On 13th June my best friend Callum and his wife Debbie completed their first half-marathon on the Isle of Skye. In a previous post I made about supporting Gem, it is just as good to support people as a running a great race. Even though I wasn’t there in person it was a great to hear how they were getting on with their training and how happy they were with completing it.

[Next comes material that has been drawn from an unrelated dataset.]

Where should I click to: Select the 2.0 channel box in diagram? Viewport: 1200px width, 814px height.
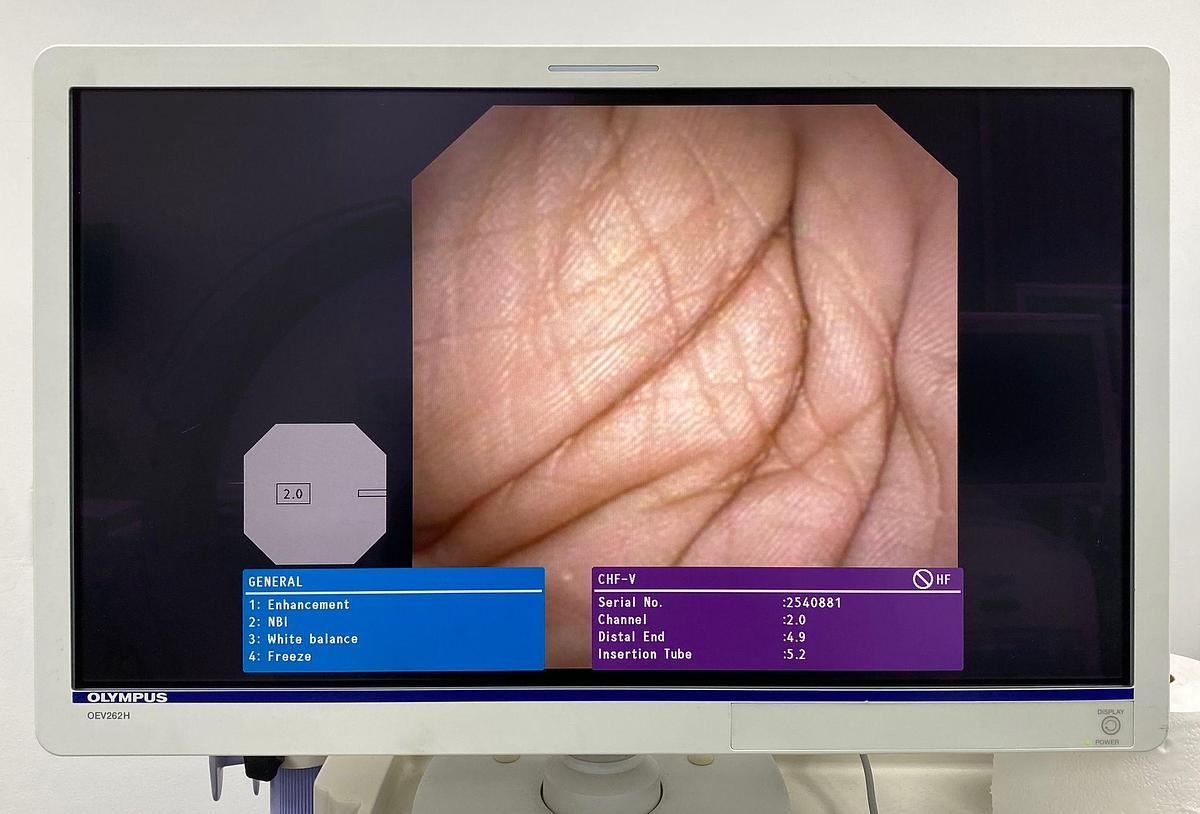[x=293, y=493]
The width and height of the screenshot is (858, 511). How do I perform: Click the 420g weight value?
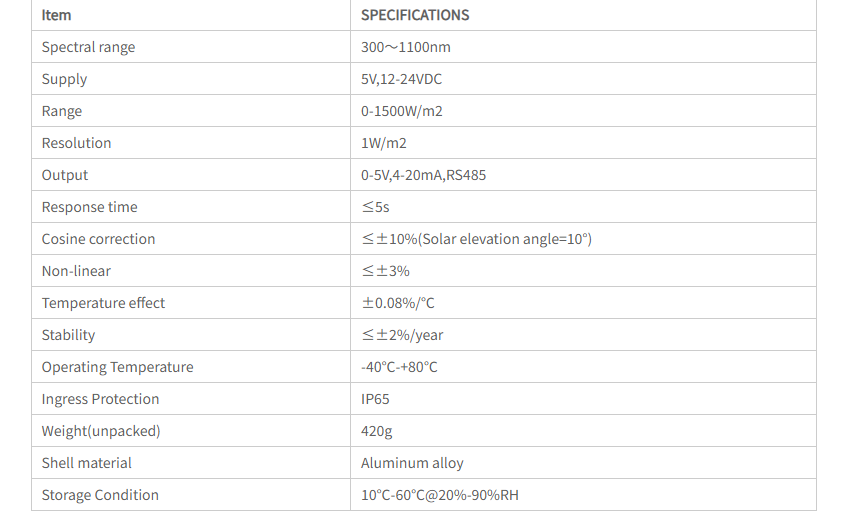click(x=376, y=431)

My hope is that from my track running experience I can start improving my cadence and short distance speed, which hopefully will have an impact on my running. It was to end that I continued with my distance training. The aim of this was to help me with the North Downs race. The North Downs Run was created over 30 years ago by an Istead & Ifield club runner using an 18 -19 mile training route as preparation for the London Marathon. The route became so popular in Kent that it became a race in itself. Beautiful yet brutal the course is peppered with ups and downs throughout, but three particularly steep hills across the course make sure any runner has to pace themselves correctly to avoid burning out before the last five miles. Weather was quite hot, but with clear skies and running through fields of poppies made it hard to complain. I made sure that I had enough in the tank before the final three miles and hoovered up a few runners near the end.  There was an excellent post-race atmosphere with what seemed like an unlimited number of free cakes and tea after the race. What made this race even more special was that I beat my previous time of three hours and ten minutes in 2013, by getting a time in 2015 of two hours and thirty three minutes. It is a race I would recommend to anyone who fancies running in some beautiful countryside and is preparing for a marathon in September or October. The picture shows my post-race medal and t-shirt (I made a school boy error of getting a small by accident, so don’t think I will be wearing it out on any training runs).

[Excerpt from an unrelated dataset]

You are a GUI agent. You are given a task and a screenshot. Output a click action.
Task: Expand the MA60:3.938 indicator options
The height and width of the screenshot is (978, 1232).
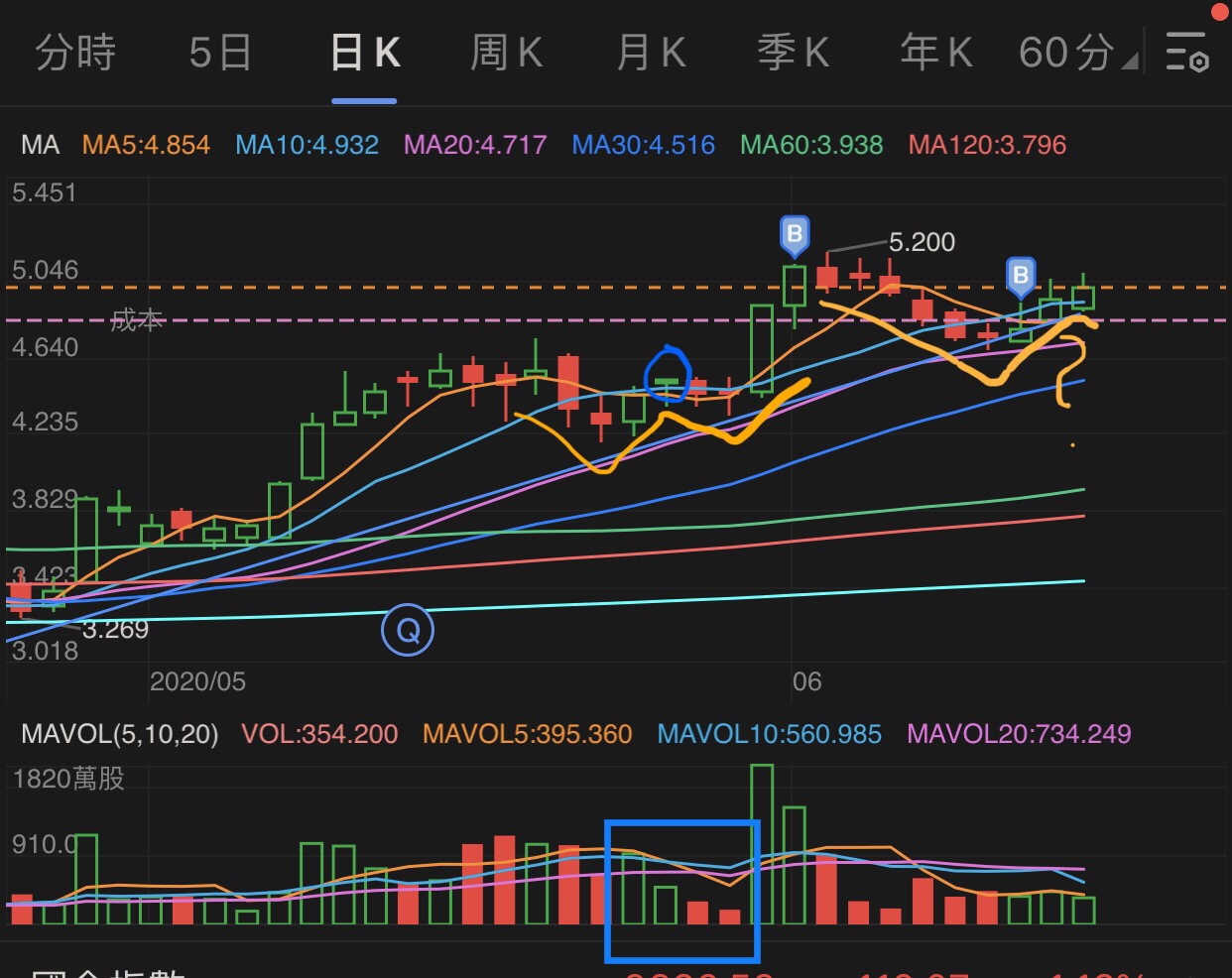click(x=809, y=145)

North Downs Medal and T-shirt 2015


Since the North Downs I have competed in a 1,500m Southern Athletics track meet on 4th July, getting a time of 5 minutes and 9 seconds. I took part in the second part of my club’s annual championships on Tuesday 7th July getting a second slower in my second 1,500m to my earlier 1,500m and recording a personal best of 66.8 seconds for the 400m. My busy July track competition calendar continued with my club’s handicap 5km race on Tuesday 14th July. This is where each competitor for their race starts according to their predicted finishing time, which in theory means that even the slowest person in the club could win. It was certainly a great experience, which was made even better by beating my 5km time to get less than 19 minutes and 05 seconds. Though as I mentioned in the earlier part of this post short distances have now become an area that I know I need to improve upon.


My next running goals are a mixture of activities. I plan to do the Wimbledon Half-Marathon at the end of June and am hoping to improve upon my half marathon time there.  I have been asked to do the National Three Peak in August. My plans are to either the Bournemouth or Cologne marathon in October and see what happens with this, as I do not know if I will run with someone else or I will do it on my own. The main goal would be to get sub three hours for that run. After October the goal would be to concentrate on Park Runs and improving my short distance race time. Then into 2016 the first part would be a build up to running the London Marathon and see what happens after that. In some ways this last paragraph seems like my race calendar for the next 12 months, but I would like to think of it as statement of my intentions rather than a plan set in stone.